[TRY IT]:
How many lines in the records below contain "button"? Reply with the number alone.

Stored data entries
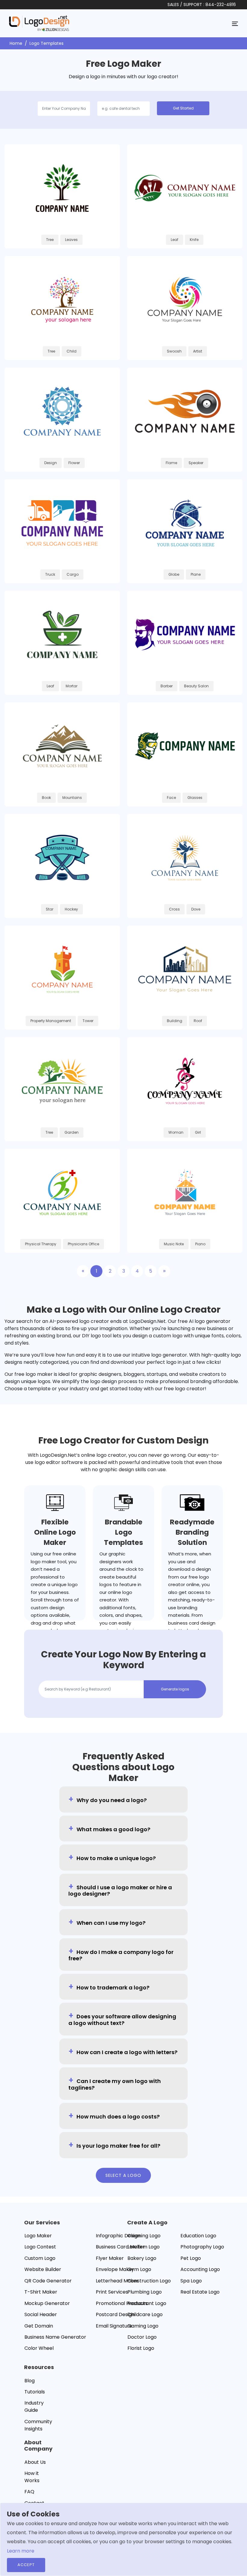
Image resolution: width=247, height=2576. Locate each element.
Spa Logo (191, 2280)
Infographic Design (118, 2235)
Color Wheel (39, 2348)
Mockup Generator (47, 2303)
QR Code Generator (48, 2280)
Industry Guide (34, 2406)
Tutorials (34, 2391)
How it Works (31, 2477)
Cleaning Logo (144, 2235)
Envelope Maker (115, 2269)
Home (16, 43)
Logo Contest (40, 2246)
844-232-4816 (220, 5)
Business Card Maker (120, 2246)
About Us (35, 2462)
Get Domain (38, 2325)
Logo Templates (47, 43)
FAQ (29, 2491)
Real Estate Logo (200, 2291)
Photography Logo (202, 2246)
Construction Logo (149, 2280)
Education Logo (198, 2235)
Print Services (112, 2291)
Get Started (183, 108)
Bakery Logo (141, 2258)
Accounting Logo (200, 2269)
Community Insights (38, 2425)
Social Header (40, 2314)
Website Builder (42, 2269)
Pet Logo (190, 2258)
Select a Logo (123, 2175)
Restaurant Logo (146, 2303)
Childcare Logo (145, 2314)
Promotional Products (122, 2303)
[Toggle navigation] (235, 23)
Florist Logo (140, 2348)
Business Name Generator (55, 2337)
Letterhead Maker (117, 2280)
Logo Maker (38, 2235)
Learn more (20, 2550)
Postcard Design (115, 2314)
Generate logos (175, 1689)
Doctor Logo (142, 2337)
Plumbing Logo (144, 2291)
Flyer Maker (110, 2258)
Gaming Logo (142, 2325)
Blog (29, 2380)
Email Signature (114, 2325)
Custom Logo (39, 2258)
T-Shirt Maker (40, 2291)
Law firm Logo (143, 2246)
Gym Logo (139, 2269)
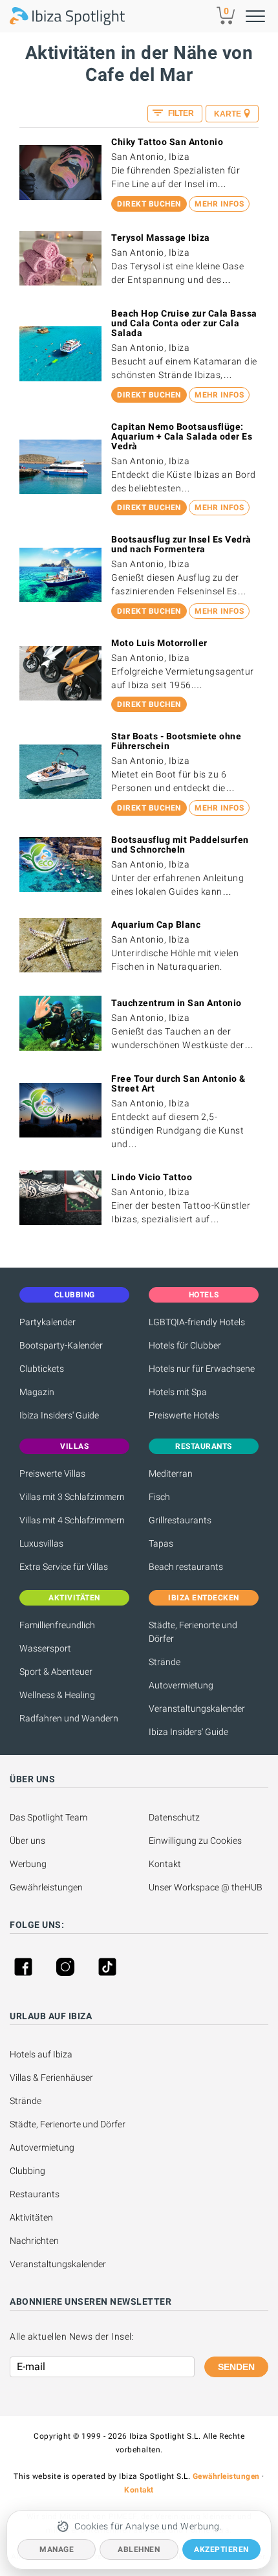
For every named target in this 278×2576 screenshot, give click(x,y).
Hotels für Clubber (185, 1345)
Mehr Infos (219, 203)
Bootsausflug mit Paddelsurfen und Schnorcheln (180, 844)
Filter (180, 113)
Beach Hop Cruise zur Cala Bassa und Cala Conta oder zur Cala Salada (184, 323)
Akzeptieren (221, 2549)
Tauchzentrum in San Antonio (176, 1003)
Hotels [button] (204, 1294)
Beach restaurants (186, 1567)
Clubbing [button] (74, 1294)
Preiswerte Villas (52, 1473)
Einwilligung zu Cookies (195, 1840)
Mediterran (171, 1473)
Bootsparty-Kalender (61, 1345)
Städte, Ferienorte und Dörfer (193, 1632)
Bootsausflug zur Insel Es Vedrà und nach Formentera (181, 544)
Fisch (159, 1497)
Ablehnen (139, 2549)
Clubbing (27, 2171)
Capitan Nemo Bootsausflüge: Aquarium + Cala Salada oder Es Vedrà (181, 436)
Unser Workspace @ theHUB (205, 1887)
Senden (236, 2367)
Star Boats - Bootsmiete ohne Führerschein (176, 741)
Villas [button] (74, 1446)
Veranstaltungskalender (197, 1708)
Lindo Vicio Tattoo (151, 1177)
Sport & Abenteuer (55, 1671)
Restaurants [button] (203, 1446)
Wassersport (45, 1648)
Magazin (36, 1392)
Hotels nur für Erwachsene (202, 1368)
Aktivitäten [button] (74, 1597)
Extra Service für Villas (63, 1567)
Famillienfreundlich (57, 1625)
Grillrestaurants (180, 1520)
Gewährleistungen (46, 1887)
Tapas (161, 1543)
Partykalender (47, 1322)
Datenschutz (174, 1817)
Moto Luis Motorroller (159, 643)
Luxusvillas (41, 1543)
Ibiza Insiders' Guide (59, 1415)
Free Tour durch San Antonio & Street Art (178, 1083)
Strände (164, 1662)
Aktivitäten (31, 2217)
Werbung (28, 1864)
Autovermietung (181, 1685)
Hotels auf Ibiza (41, 2054)
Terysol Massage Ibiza (160, 237)
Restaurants (34, 2194)
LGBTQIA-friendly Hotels (197, 1322)
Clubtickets (41, 1368)
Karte (227, 113)
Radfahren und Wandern (68, 1718)
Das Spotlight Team (48, 1817)
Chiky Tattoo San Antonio (167, 142)
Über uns (27, 1840)
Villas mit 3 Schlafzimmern (72, 1497)
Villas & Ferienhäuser (51, 2077)
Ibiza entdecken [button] (203, 1597)
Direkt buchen (149, 203)
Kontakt (165, 1864)
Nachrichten (34, 2240)
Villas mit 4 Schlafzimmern (72, 1520)
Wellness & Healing (57, 1695)
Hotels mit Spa (178, 1392)
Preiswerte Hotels (184, 1415)
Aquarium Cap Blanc (155, 924)
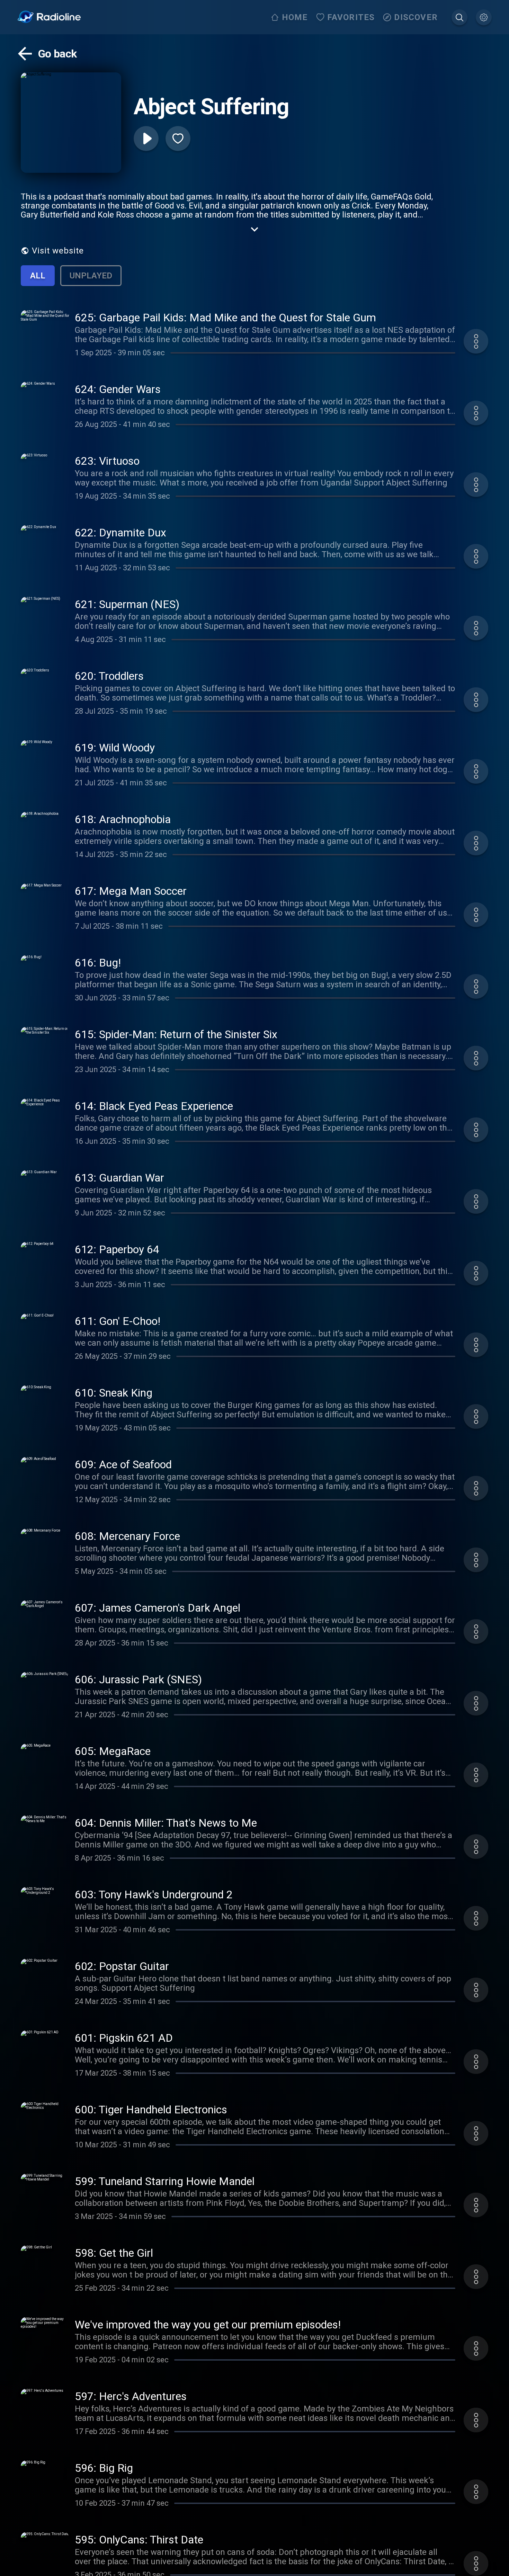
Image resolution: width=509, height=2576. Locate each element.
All (37, 275)
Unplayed (91, 275)
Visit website (58, 251)
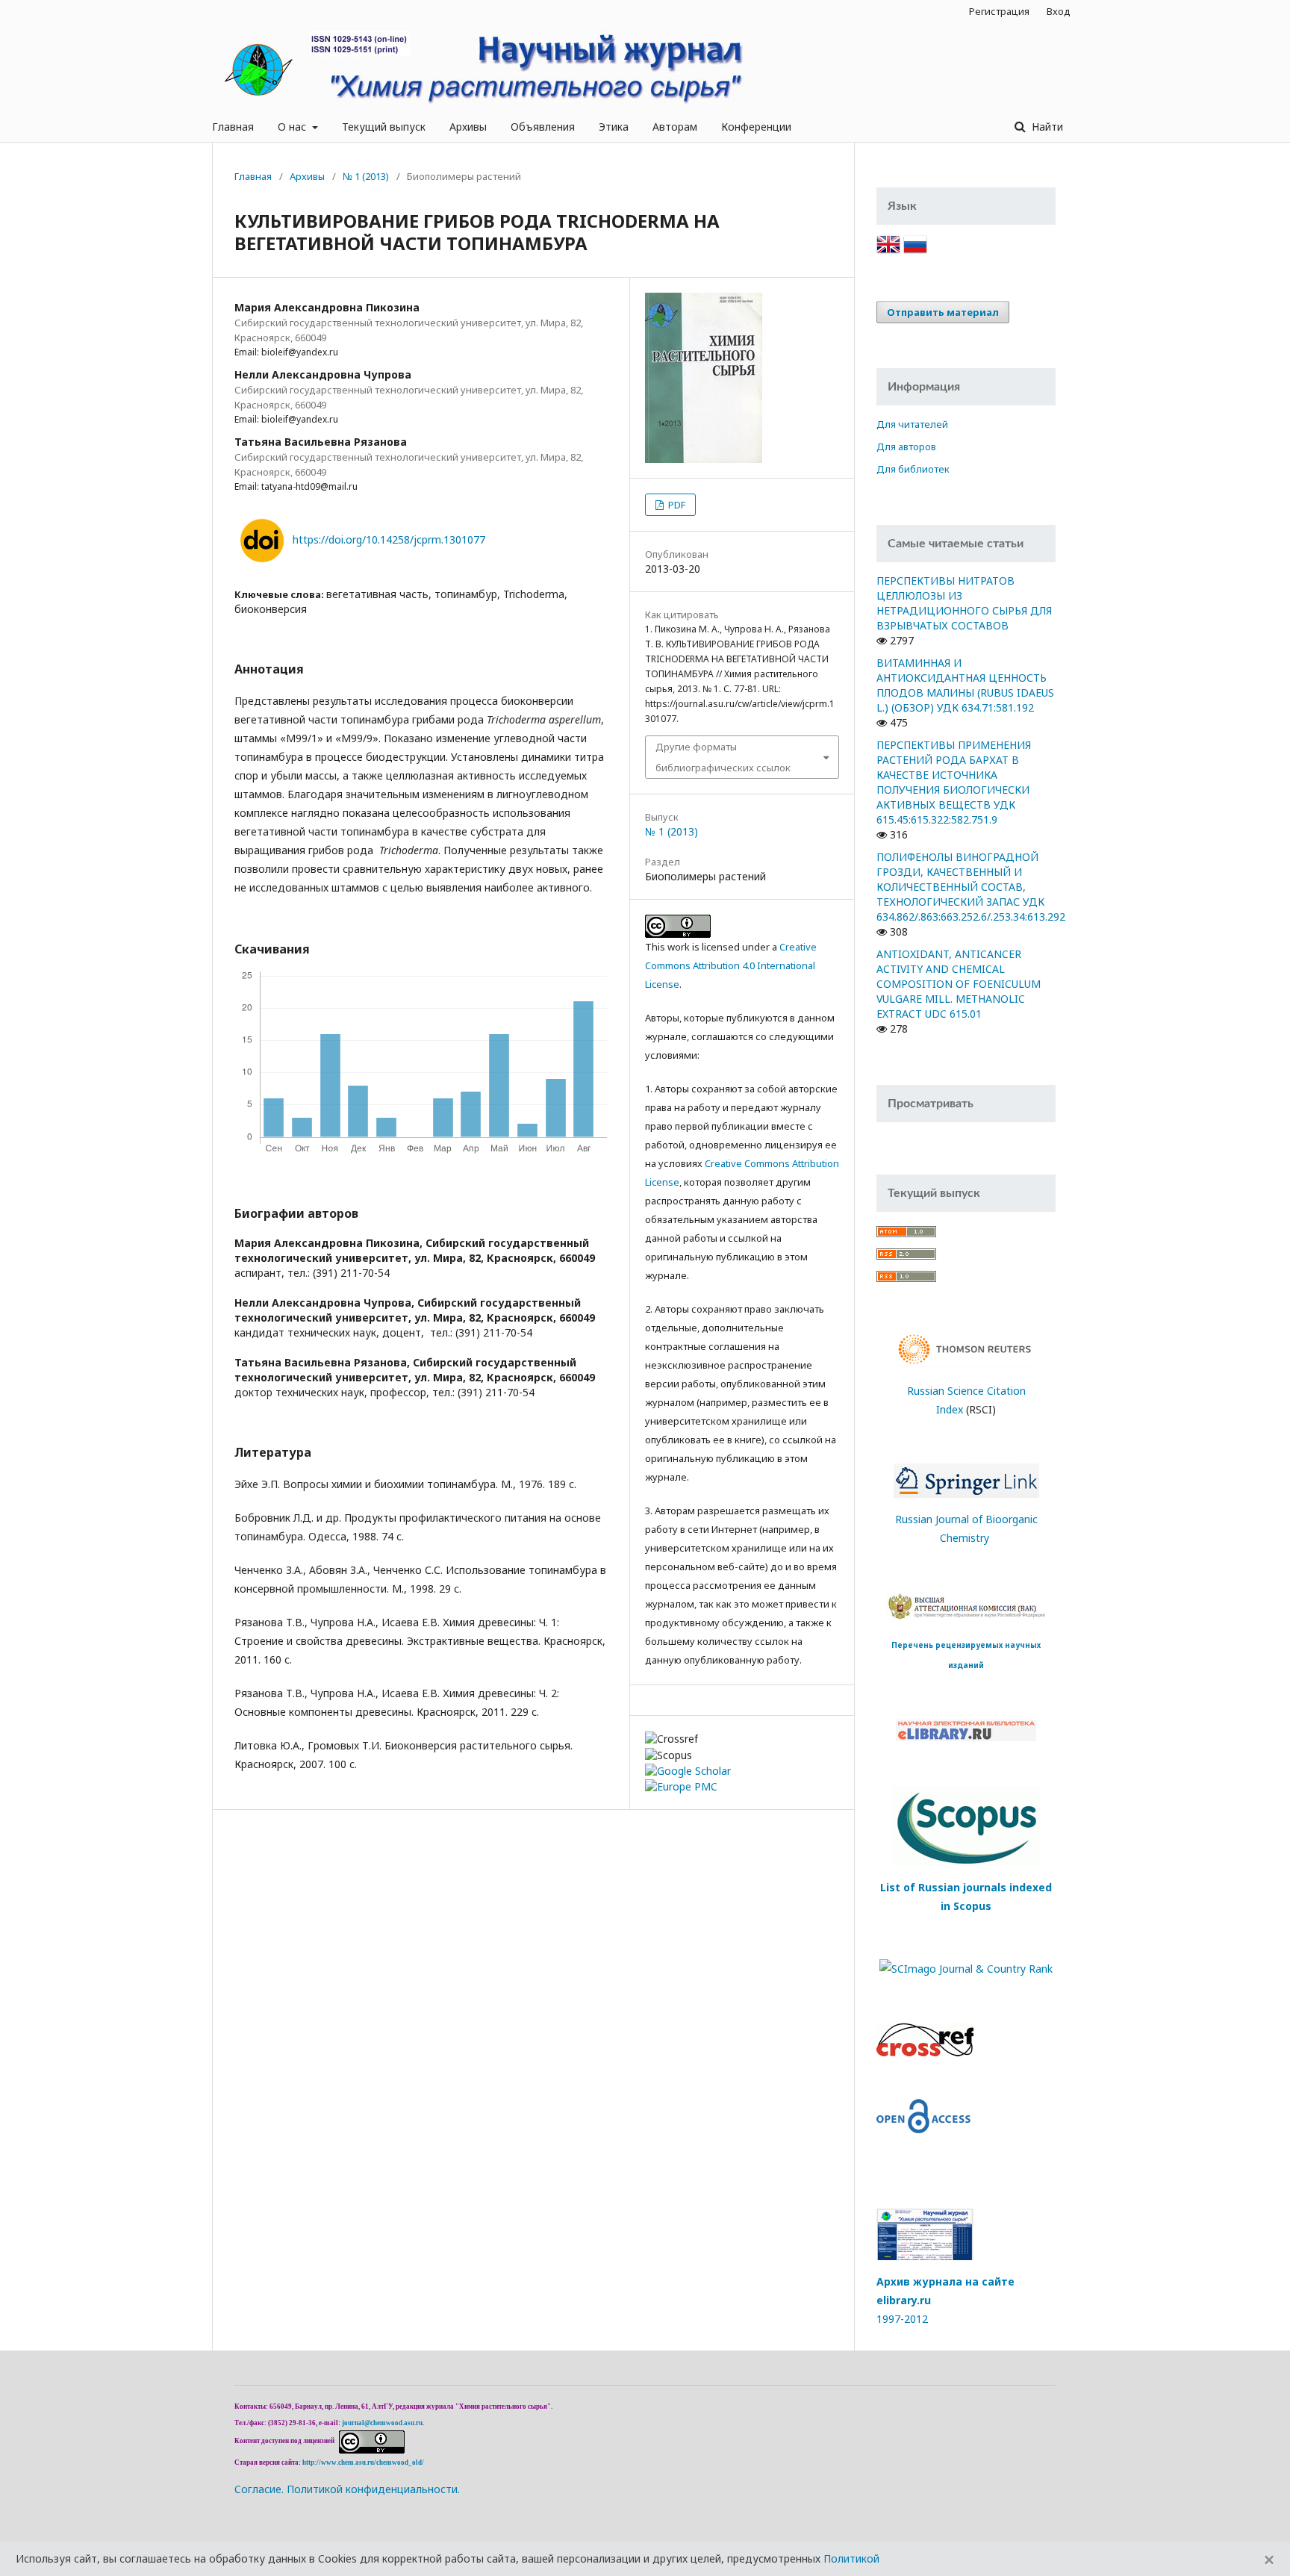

[RESPONSE AREA]:
6